The "Music" of Figurative Language


I am a really big fan of musicals, and a lot of the songs use figurative language to get their points across creatively, below is a song from the musical, Next to Normal.  It’s called, “You Don’t Know.”  The main character is trying to explain to her husband how she feels every day of her life being depressed.  It’s one of my favorite songs in the show, very deep.  

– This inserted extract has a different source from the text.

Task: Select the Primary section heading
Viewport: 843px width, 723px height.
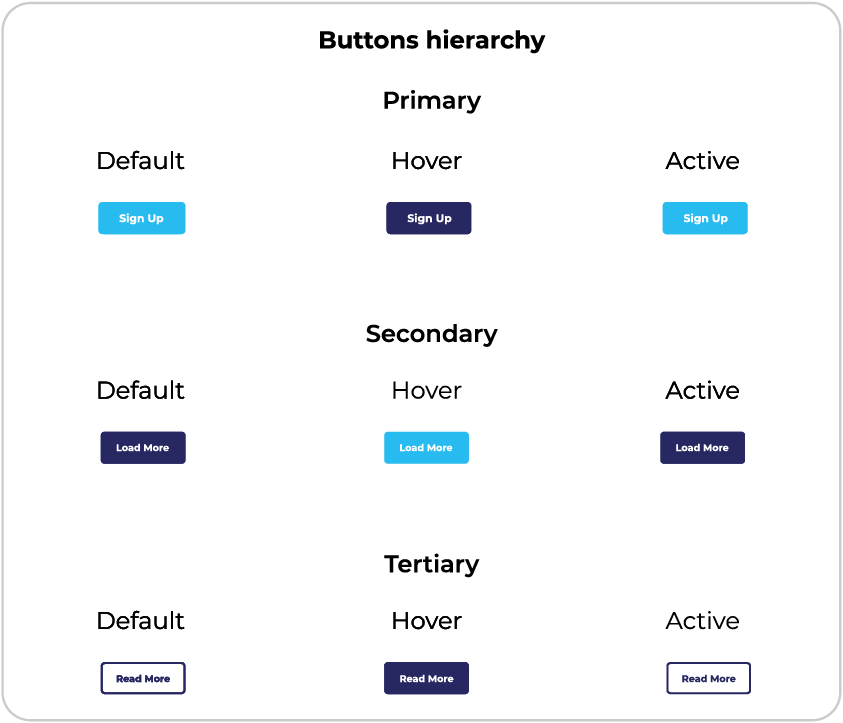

Do you wake up in the morning and need help to lift your head?
Do you read obituaries and feel jealous of the dead?
It's like living on a cliff side not knowing when you'll dive. - 
Simile
Do you know, do you know what it's like to die alive? - 
Hyperbole

When the world that once had color fades to white and gray and black. 
Hyperbole
When tomorrow terrifies you, but you'll die if you look back.
You don't know.
I know you don't know.
You say that you're hurting, it sure doesn't show.
You don't know.
You tell me let go.
And you may say so, but I say you don't know.

The sensation that you're screaming, but you never make a sound.
Or the feeling that you're falling, but you never hit the ground. 
Metaphor
It just keeps on rushing at you day by day by day by day.
You don't know, you don't know what it's like to live that way.
Like a refugee, a fugitive, forever on the run. 
Simile
If it gets me it will kill me, but I don't know what I've done. 
– Personification


Good writing like this really brings in the audience.  Listening to this song, you cannot only hear the strain in her voice, but also in her words.  It’s a very impactful part of the show and this is the first time you really see the pain she is suffering.